## WHAT IS REQUIRED
Given the records underneath, please repeat exactly the lines from the line with "Task: Navigate to Billing in the sidebar" through the line with "The width and", passing over any picture.

## EXERCISE INPUT

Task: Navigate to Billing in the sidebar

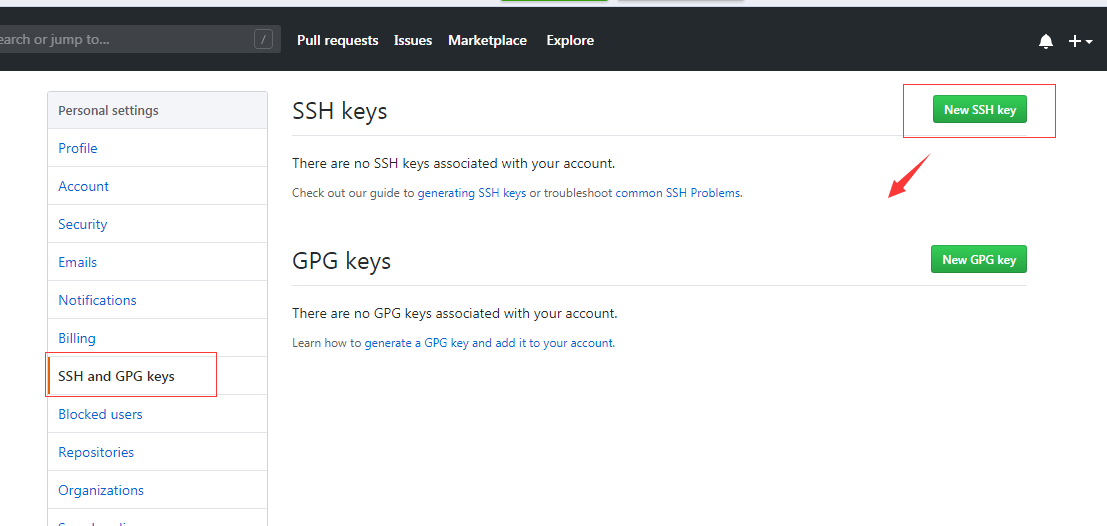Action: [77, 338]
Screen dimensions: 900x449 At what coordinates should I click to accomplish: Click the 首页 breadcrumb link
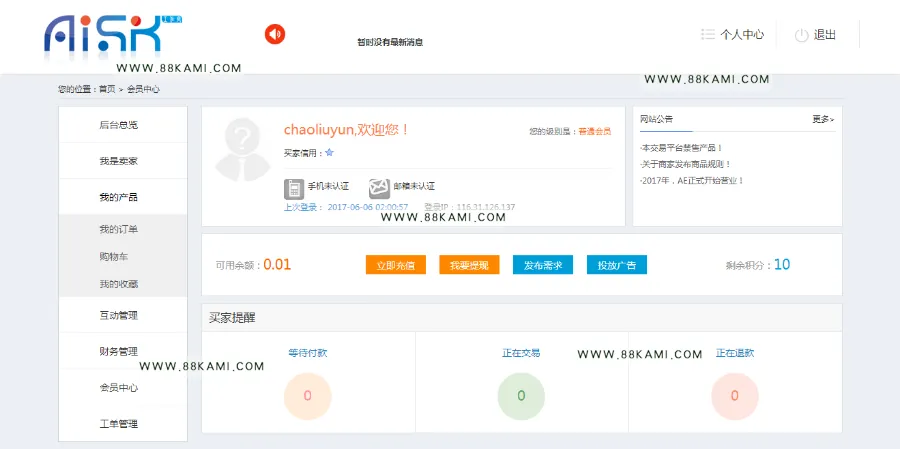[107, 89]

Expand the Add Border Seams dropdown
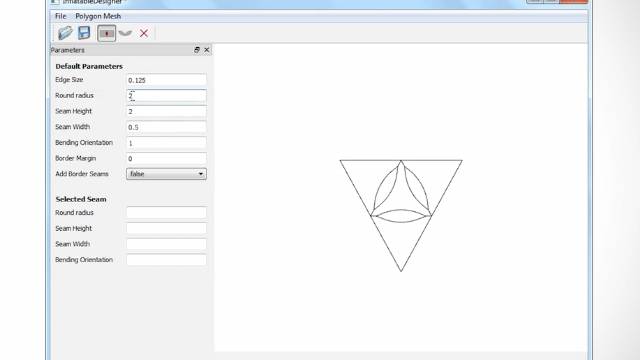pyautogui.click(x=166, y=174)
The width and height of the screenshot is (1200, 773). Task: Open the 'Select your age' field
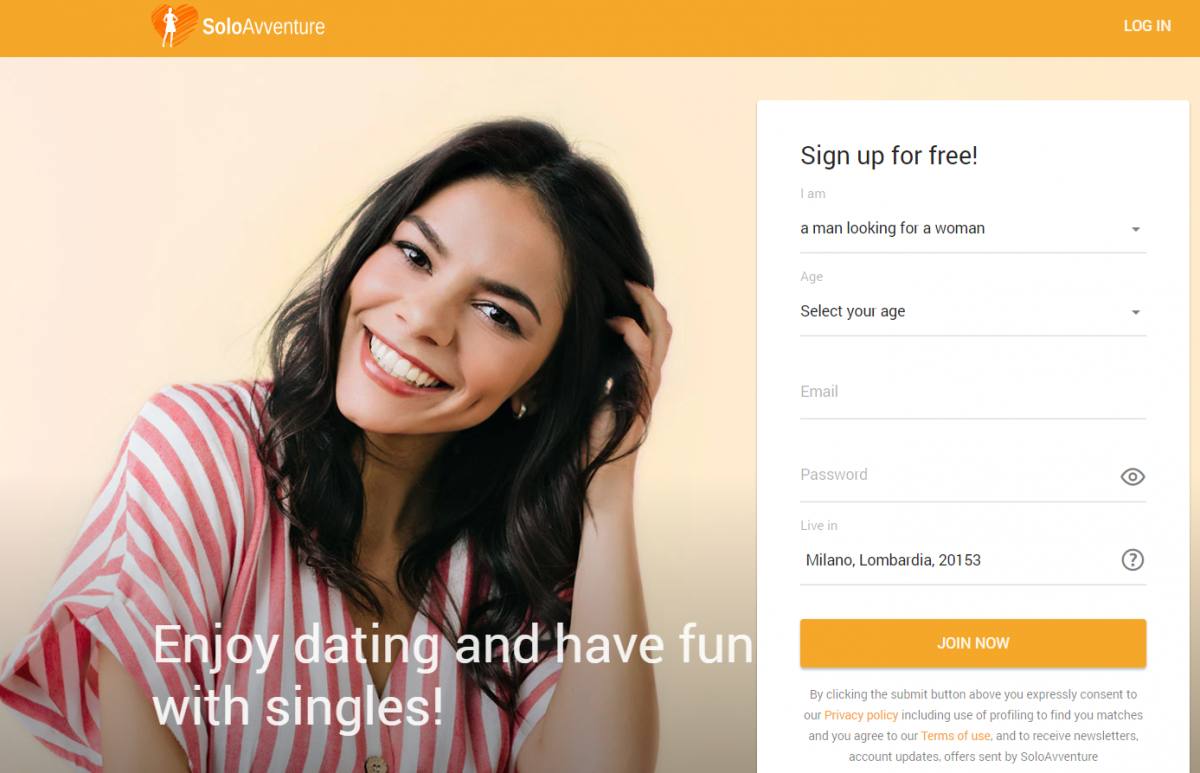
---
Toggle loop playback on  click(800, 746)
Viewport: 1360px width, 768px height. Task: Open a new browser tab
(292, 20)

## TASK RESULT
Task: Navigate to Billing in the sidebar

Action: [77, 338]
Screen dimensions: 900x449 At what coordinates should I click to accomplish: Click the 首页 breadcrumb link
[107, 89]

Expand the Add Border Seams dropdown
pyautogui.click(x=166, y=174)
The width and height of the screenshot is (1200, 773). Task: Open the 'Select your age' field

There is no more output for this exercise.